対して反対意見を唱えているのが、各環境保護団体や、炎の柱による煙害を受ける首都プロンテラ住民、そしてプロンテラ騎士団だ(彼らは魔術師ギルドのあら捜しに余念がない、今回も環境問題云々といったことはあまり考えていないだろう)。プロンテラ騎士団は「魔術というペテンの類に頼るから、生態系が崩れるなどという事体が起きるのだ。我ら騎士団に任せれば、生態系を破壊することなく国交ルートを確保してみせる」とコメントしている。

これに対し魔術師ギルドは「アルギオペは非常に危険な生物だ。いくら屈強な騎士団とはいえ、多くの死者が出るだろうし、掃討にかかる費用も馬鹿にならないのではないだろうか。中にはアルギオペなんて強敵に思っていない騎士もいるかもしれないが、そんなのはほんの一握りだ。その点我々魔術師ならば、まだ未熟な者でも充分にアルギオペを掃討することが出来る。我々魔術師が一番アルギオペを効率良く掃討できる。騎士団は余計な口出しはせず、我々に任せて欲しい」と、冷静なコメントをしている。

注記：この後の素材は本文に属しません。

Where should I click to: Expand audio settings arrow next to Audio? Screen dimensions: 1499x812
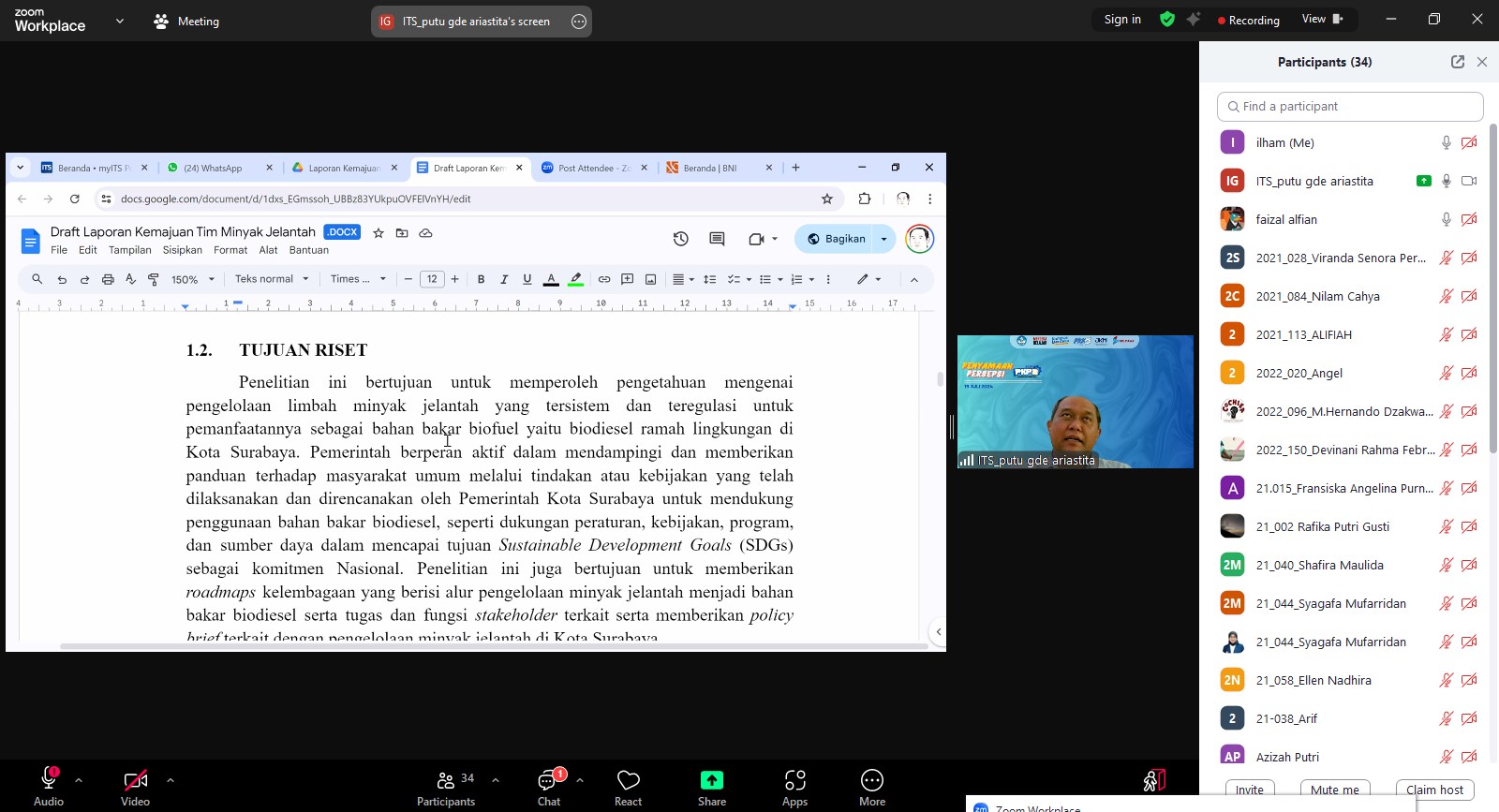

現在、国民の殆どがミョルニルの生態系破壊に関心を示していない。それだけ、シュバルツバルドとの国交ルート確保がもたらす恩恵が魅力的なのだろう。しかし、生物学者のOtis Doyleは「自然界というのは、絶妙なバランスで保たれているものであり、ミョルニル山脈の生態系の破壊が我々に何をもたらすのか、もう一度よく考えた方が良い」と、我々に警告を投げかけている。